Personnellement je ne suis pas pour et quant à l’intitulé des rencontres de Pontarlier (Le cinéma au féminin, NDLR) je n’y étais pas favorable et je l’avais dit. Mais ces rencontres ont été très sympathiques.

Quand vous avez commencé de faire du cinéma, le domaine de la réalisation était très masculin : peu de femmes étaient réalisatrices et beaucoup étaient monteuses. Vous travaillez seule au cadrage, pourquoi ce choix ?

Le cadre est peut-être ce qu’il y a de plus personnel dans un film et pour moi ça ne se partage pas. Le cadre est l’endroit de ma liberté. Je n’ai besoin de parler à personne. Je n’ai jamais appris à cadrer. J’ai appris toute seule.

Qu’est-ce que représente la parité dans le cadre des métiers du cinéma ?

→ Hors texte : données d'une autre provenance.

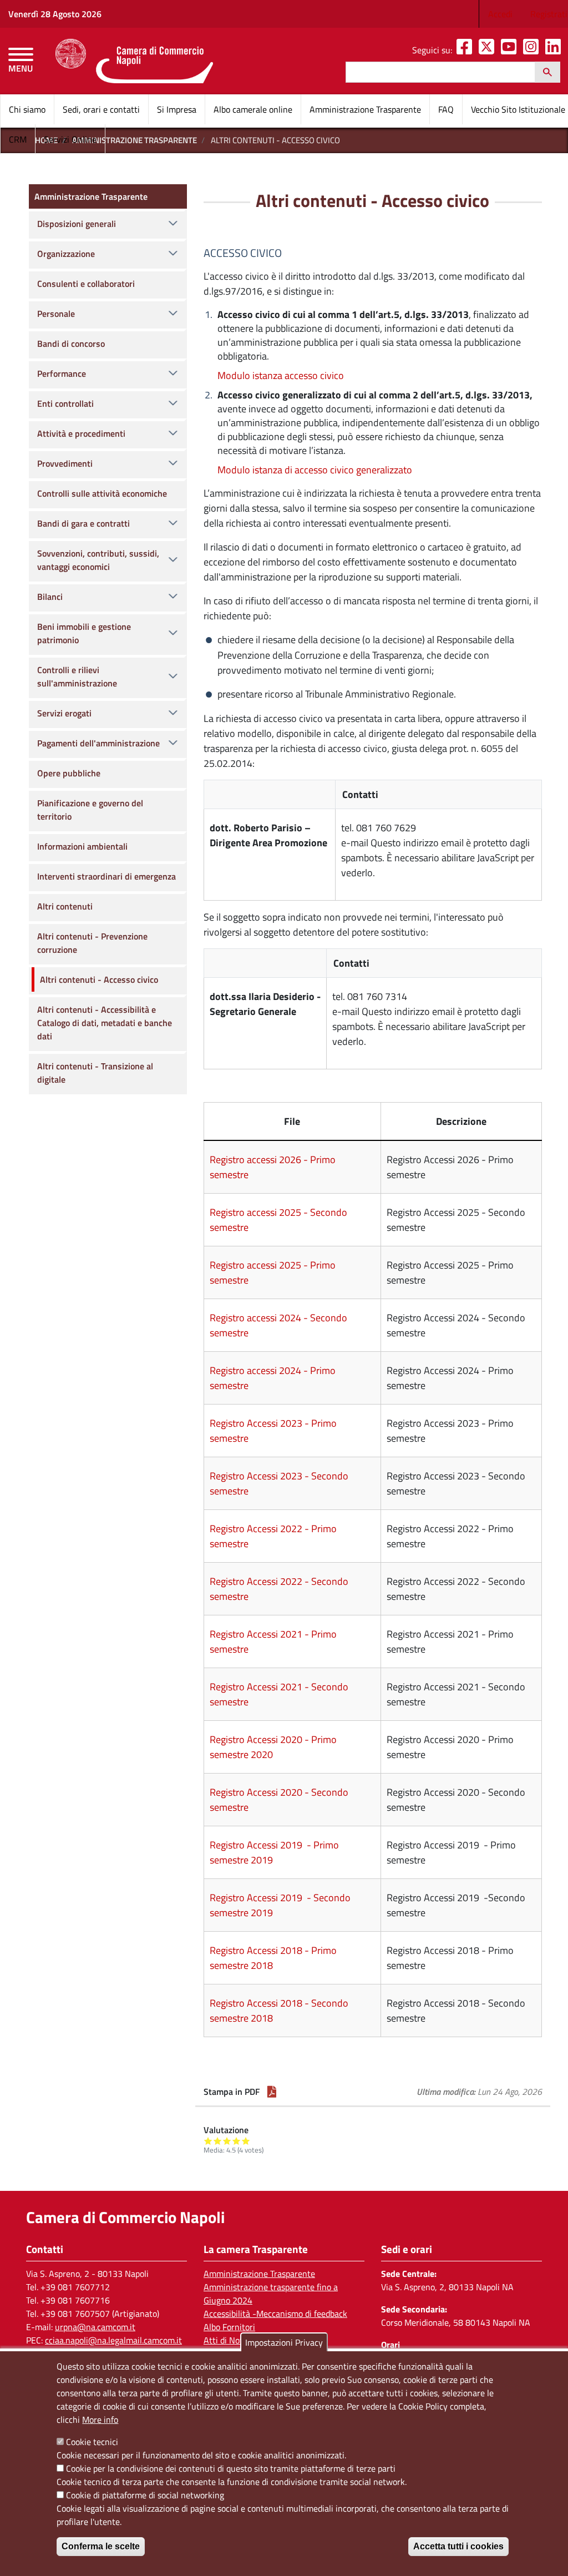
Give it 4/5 (236, 2140)
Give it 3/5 (227, 2140)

La parité c’est que chaque poste puisse être occupé par une femme ou un homme. Or les postes les mieux rémunérés et respectés dans le cinéma sont traditionnellement occupés par des hommes de manière majoritaire.

Pour vous que faudrait-il faire et mettre en œuvre pour que le travail des femmes dans le cinéma trouve toute sa place ?

Comme partout ailleurs il faut une mutation qui est peut-être en route. Il a suffi qu’Obama soit élu pour qu’on s’aperçoive que la grande majorité des journalistes sont blancs. Ce qui est encore le cas. Mais maintenant dans le cinéma il y a en France beaucoup plus de souplesse et d’acceptation des femmes dans les postes traditionnellement masculins. On sent ces derniers temps qu’il y a une inquiétude de ne pas paraître assez équilibré de la part des employeurs.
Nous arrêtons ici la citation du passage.